Coulson made a statement this morning after coming under increasing scrutiny regarding allegations of phone hacking at the News of the World while he was editor.
The Prime Minister, David Cameron, had continually backed Coulson to remain in his post, but that did not prevent pressure continuing to mount.
Coulson this morning made a 'personal statement' in which he said that he was tired of the continued distraction of the allegations.
His statement read: "I can today confirm that I've resigned as Downing Street director of communications. It's been a privilege and an honour to work for David Cameron for three-and-a-half years.
"I'm extremely proud of the part I've played in helping him reach No 10 and during the coalition's first nine months.
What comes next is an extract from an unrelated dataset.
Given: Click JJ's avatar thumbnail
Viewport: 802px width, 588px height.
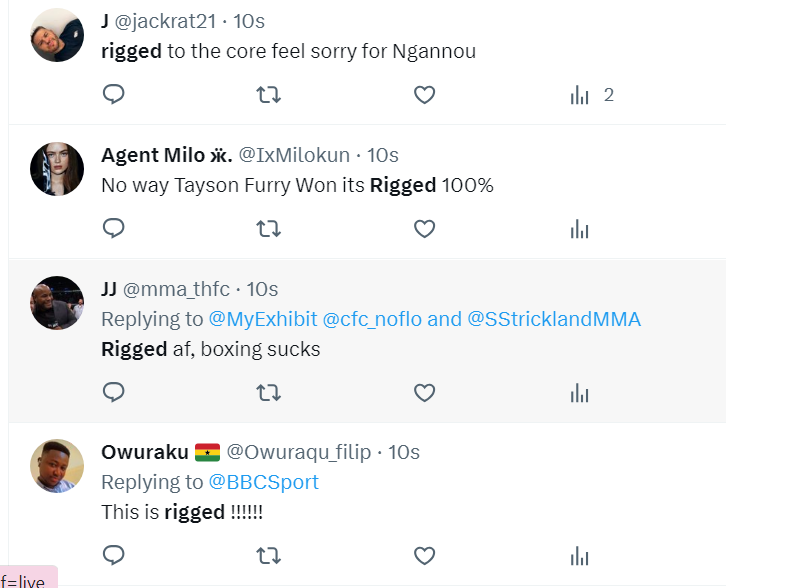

"Nothing is more important than the Government's task of getting this country back on its feet.
"Unfortunately, continued coverage of events connected to my old job at the News of the World has made it difficult for me to give the 110% needed in this role.
"I stand by what I've said about those events but when the spokesman needs a spokesman, it's time to move on.
"I'll leave within the next few weeks and will do so wishing the Prime Minister, his family, and his brilliant and dedicated team the very best for what I'm sure will be a long and successful future in Government.
"The allegations being made surrounded journalists at the News of the World allegedly hacking the mobile phones of prominent people, which led to the suspension of assistant editor Ian Edmonston last month."
Coulson resigned from his role as editor of The News of the World following the incarceration of Clive Goodman, former royal editor at the paper, over further phone hacking allegations.
It is understood that the Government has yet to begin its search for Coulson's successor.